(begin)

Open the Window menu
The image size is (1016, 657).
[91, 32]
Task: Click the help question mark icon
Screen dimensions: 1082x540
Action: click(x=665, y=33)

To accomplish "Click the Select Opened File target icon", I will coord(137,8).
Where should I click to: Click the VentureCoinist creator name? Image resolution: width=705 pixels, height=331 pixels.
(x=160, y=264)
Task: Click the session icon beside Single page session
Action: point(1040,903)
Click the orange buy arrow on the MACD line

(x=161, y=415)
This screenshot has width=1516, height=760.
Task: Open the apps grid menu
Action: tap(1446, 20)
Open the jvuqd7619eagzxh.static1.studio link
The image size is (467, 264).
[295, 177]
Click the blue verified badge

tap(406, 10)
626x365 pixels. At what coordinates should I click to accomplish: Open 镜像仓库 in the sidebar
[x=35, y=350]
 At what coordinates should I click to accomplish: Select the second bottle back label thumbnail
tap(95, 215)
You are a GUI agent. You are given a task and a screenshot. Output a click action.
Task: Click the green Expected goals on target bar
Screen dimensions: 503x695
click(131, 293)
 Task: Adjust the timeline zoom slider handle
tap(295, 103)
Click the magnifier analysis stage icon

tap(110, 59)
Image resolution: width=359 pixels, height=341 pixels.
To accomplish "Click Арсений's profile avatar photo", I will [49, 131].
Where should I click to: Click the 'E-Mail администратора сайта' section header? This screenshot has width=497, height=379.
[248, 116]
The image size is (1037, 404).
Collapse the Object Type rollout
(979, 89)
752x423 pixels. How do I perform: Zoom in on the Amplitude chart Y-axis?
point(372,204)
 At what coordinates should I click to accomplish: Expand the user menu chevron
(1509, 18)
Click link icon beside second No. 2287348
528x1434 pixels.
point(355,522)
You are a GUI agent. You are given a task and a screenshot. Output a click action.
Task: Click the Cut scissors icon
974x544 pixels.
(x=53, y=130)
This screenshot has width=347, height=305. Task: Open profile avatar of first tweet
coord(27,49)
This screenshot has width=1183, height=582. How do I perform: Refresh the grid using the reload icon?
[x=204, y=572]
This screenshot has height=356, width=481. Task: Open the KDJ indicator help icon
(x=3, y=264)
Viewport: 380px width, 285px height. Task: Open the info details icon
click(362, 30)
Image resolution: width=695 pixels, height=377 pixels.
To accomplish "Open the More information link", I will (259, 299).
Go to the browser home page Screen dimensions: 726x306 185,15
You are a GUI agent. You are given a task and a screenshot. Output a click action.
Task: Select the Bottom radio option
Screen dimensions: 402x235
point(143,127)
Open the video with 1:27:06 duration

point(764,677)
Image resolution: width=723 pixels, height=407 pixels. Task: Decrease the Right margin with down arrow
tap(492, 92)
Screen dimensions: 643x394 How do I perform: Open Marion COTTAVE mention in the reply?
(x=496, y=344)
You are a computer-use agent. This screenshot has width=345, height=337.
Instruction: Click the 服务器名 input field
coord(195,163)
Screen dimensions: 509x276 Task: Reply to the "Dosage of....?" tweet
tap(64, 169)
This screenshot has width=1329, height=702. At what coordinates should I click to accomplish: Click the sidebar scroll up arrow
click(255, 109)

(end)

Exercise prompt:
Rewrite all of the material above, changing every "Screen dimensions" to "Screen size" and leaving everything else unchanged.

Output:
Open the Window menu
The image size is (1016, 657).
[91, 32]
Task: Click the help question mark icon
Screen size: 1082x540
Action: click(x=665, y=33)

To accomplish "Click the Select Opened File target icon", I will coord(137,8).
Where should I click to: Click the VentureCoinist creator name? Image resolution: width=705 pixels, height=331 pixels.
(x=160, y=264)
Task: Click the session icon beside Single page session
Action: point(1040,903)
Click the orange buy arrow on the MACD line

(x=161, y=415)
This screenshot has width=1516, height=760.
Task: Open the apps grid menu
Action: tap(1446, 20)
Open the jvuqd7619eagzxh.static1.studio link
The image size is (467, 264).
[295, 177]
Click the blue verified badge

tap(406, 10)
626x365 pixels. At what coordinates should I click to accomplish: Open 镜像仓库 in the sidebar
[x=35, y=350]
 At what coordinates should I click to accomplish: Select the second bottle back label thumbnail
tap(95, 215)
You are a GUI agent. You are given a task and a screenshot. Output a click action.
Task: Click the green Expected goals on target bar
Screen size: 503x695
click(131, 293)
 Task: Adjust the timeline zoom slider handle
tap(295, 103)
Click the magnifier analysis stage icon

tap(110, 59)
Image resolution: width=359 pixels, height=341 pixels.
To accomplish "Click Арсений's profile avatar photo", I will [49, 131].
Where should I click to: Click the 'E-Mail администратора сайта' section header? This screenshot has width=497, height=379.
[248, 116]
The image size is (1037, 404).
Collapse the Object Type rollout
(979, 89)
752x423 pixels. How do I perform: Zoom in on the Amplitude chart Y-axis?
point(372,204)
 At what coordinates should I click to accomplish: Expand the user menu chevron
(1509, 18)
Click link icon beside second No. 2287348
528x1434 pixels.
point(355,522)
You are a GUI agent. You are given a task and a screenshot. Output a click action.
Task: Click the Cut scissors icon
974x544 pixels.
(x=53, y=130)
This screenshot has width=347, height=305. Task: Open profile avatar of first tweet
coord(27,49)
This screenshot has width=1183, height=582. How do I perform: Refresh the grid using the reload icon?
[x=204, y=572]
This screenshot has height=356, width=481. Task: Open the KDJ indicator help icon
(x=3, y=264)
Viewport: 380px width, 285px height. Task: Open the info details icon
click(362, 30)
Image resolution: width=695 pixels, height=377 pixels.
To accomplish "Open the More information link", I will (259, 299).
Go to the browser home page Screen size: 726x306 185,15
You are a GUI agent. You are given a task and a screenshot. Output a click action.
Task: Select the Bottom radio option
Screen size: 402x235
point(143,127)
Open the video with 1:27:06 duration

point(764,677)
Image resolution: width=723 pixels, height=407 pixels. Task: Decrease the Right margin with down arrow
tap(492, 92)
Screen size: 643x394 How do I perform: Open Marion COTTAVE mention in the reply?
(x=496, y=344)
You are a computer-use agent. This screenshot has width=345, height=337.
Instruction: Click the 服务器名 input field
coord(195,163)
Screen size: 509x276 Task: Reply to the "Dosage of....?" tweet
tap(64, 169)
This screenshot has width=1329, height=702. At what coordinates should I click to accomplish: Click the sidebar scroll up arrow
click(255, 109)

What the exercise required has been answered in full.